#### TASK REQUIREMENTS
Could you set down exactly the lines in the records below between the line holding "[Open menu] (349, 19)" and the line holding "[JM Albany Student Apartments logo] (195, 27)", inclusive?

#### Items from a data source
● ● ● ●

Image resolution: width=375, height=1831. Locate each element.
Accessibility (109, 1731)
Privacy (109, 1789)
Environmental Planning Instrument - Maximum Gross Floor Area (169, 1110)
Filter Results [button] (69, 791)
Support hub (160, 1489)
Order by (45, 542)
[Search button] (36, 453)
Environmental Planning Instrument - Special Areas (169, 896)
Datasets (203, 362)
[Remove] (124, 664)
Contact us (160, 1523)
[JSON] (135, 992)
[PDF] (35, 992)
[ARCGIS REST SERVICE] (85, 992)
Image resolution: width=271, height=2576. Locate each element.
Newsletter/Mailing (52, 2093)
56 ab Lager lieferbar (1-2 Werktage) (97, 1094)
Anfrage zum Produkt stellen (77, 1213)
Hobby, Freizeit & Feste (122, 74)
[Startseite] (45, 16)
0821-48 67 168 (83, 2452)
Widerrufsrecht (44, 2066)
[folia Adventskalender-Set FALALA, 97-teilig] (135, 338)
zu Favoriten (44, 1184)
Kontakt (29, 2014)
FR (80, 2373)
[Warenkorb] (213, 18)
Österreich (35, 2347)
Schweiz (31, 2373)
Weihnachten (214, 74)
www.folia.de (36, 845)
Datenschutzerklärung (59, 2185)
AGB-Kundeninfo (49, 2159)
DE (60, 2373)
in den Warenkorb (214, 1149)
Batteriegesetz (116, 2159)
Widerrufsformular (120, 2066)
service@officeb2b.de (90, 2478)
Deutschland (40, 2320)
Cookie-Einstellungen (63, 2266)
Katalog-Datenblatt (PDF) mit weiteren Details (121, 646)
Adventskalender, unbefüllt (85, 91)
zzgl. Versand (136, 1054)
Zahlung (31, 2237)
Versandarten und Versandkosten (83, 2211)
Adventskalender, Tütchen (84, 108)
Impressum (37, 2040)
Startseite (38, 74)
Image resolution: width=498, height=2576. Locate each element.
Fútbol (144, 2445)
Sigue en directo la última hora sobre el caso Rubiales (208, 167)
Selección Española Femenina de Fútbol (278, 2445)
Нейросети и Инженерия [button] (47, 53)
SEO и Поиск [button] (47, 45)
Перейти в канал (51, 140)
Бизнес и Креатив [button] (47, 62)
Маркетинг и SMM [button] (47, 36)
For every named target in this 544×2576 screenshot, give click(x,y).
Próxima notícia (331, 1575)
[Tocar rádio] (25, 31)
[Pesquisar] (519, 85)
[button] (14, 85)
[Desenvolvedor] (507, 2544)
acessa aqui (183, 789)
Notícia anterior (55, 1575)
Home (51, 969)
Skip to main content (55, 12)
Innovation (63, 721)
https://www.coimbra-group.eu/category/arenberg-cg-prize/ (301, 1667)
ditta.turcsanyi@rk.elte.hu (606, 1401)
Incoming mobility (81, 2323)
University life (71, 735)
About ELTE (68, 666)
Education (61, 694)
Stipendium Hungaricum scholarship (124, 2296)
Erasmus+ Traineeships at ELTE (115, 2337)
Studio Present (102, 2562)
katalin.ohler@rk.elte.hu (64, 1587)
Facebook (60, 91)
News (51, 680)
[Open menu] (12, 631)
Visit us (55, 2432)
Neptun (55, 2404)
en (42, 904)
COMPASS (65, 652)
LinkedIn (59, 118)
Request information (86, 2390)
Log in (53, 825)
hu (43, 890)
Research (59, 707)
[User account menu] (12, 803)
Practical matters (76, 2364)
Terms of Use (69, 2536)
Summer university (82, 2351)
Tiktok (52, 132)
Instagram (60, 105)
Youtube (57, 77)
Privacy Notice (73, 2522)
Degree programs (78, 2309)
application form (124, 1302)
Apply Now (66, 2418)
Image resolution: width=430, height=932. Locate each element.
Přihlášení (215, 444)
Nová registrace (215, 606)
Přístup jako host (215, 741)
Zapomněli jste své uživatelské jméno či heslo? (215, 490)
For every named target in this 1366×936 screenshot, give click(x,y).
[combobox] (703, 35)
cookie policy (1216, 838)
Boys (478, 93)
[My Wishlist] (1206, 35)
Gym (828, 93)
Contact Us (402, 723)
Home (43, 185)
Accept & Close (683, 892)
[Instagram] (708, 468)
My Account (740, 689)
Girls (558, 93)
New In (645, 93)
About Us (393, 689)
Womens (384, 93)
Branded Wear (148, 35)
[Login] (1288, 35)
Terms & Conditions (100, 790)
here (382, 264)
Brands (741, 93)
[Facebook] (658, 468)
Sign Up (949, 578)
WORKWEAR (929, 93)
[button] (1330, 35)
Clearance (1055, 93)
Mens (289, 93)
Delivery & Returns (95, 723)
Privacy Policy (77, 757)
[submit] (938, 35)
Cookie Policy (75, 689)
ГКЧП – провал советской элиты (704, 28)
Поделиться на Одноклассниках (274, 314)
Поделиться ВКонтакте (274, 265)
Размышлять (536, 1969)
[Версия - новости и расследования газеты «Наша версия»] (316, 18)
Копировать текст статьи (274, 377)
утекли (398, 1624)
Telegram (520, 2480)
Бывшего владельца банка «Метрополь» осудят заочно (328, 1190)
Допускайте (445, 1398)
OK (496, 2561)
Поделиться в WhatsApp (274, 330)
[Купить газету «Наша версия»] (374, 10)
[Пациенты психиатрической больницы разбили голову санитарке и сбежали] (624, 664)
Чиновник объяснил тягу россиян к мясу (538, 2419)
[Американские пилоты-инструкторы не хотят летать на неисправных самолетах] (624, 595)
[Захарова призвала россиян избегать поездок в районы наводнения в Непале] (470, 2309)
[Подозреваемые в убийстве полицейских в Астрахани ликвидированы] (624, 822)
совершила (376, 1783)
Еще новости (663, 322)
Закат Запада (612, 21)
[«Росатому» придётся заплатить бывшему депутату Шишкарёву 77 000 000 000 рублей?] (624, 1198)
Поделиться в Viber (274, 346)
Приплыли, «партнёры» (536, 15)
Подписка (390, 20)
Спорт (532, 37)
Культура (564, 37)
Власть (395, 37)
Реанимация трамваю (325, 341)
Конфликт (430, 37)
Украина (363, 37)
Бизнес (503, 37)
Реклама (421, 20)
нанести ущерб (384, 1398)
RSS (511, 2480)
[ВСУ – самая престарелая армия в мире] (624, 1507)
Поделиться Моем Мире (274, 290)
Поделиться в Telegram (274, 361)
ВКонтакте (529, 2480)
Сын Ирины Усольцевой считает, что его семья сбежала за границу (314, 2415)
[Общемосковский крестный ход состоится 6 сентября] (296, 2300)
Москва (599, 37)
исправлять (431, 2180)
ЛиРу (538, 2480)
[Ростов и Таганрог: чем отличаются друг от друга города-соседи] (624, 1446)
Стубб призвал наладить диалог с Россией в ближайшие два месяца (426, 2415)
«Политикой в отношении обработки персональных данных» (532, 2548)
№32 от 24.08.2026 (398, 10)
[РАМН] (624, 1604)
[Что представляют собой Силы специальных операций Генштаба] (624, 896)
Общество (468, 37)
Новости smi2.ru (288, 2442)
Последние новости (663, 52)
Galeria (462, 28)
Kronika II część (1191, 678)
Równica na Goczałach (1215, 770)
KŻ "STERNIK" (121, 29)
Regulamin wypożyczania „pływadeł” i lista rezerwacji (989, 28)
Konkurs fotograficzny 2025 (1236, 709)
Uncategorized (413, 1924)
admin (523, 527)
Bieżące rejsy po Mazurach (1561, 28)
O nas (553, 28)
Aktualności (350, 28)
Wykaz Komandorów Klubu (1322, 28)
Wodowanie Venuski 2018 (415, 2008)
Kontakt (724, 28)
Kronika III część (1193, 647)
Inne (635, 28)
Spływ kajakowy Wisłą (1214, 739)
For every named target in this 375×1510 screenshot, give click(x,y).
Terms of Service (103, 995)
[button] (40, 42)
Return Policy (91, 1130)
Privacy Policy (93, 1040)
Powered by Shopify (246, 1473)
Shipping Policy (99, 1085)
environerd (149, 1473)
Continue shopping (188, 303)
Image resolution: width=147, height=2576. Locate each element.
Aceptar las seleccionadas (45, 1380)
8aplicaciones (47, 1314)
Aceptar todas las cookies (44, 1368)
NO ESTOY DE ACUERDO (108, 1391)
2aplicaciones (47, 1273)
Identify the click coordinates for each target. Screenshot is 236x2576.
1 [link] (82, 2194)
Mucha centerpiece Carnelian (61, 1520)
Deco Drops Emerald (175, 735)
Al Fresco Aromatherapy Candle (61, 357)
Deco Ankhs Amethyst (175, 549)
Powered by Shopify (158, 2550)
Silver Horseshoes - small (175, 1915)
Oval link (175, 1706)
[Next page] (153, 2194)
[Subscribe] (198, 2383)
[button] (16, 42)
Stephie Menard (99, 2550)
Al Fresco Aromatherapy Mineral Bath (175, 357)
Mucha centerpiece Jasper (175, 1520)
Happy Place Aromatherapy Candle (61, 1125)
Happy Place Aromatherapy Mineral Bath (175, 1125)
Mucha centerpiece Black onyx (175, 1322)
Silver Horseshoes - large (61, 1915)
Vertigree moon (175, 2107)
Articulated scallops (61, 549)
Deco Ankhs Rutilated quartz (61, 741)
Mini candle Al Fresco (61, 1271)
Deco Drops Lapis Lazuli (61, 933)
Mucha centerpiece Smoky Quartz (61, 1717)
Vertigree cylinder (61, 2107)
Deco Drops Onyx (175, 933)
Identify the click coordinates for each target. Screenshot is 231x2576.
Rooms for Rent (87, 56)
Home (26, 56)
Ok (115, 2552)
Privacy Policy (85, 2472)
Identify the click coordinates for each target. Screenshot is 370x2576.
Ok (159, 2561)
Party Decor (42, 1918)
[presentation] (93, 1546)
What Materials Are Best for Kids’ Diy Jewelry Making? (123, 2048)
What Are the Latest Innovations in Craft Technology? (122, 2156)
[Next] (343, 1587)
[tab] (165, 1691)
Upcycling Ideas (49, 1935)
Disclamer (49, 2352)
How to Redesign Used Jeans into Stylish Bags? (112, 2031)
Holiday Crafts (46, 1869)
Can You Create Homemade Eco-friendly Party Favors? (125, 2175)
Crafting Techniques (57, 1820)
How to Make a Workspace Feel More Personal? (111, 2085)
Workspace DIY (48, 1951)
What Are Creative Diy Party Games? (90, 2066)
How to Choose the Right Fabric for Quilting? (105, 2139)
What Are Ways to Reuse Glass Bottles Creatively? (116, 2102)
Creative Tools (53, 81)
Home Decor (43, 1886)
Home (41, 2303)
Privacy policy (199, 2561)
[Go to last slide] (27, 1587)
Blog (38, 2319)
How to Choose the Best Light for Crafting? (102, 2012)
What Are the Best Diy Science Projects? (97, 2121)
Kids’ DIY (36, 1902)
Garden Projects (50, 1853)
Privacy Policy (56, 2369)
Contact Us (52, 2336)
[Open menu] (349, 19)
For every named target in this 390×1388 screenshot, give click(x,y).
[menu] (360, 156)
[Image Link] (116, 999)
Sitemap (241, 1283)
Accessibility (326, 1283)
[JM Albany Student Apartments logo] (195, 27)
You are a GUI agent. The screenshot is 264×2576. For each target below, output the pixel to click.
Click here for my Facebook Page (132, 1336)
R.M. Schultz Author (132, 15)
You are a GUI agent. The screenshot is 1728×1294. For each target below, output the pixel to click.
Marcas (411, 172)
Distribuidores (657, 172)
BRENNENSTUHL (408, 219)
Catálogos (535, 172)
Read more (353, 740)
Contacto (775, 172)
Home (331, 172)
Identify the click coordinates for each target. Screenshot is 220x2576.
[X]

● ● ● ●

#### WRITTEN RESPONSE
[Open menu] (349, 19)
For every named target in this 390×1388 screenshot, give click(x,y).
[menu] (360, 156)
[Image Link] (116, 999)
Sitemap (241, 1283)
Accessibility (326, 1283)
[JM Albany Student Apartments logo] (195, 27)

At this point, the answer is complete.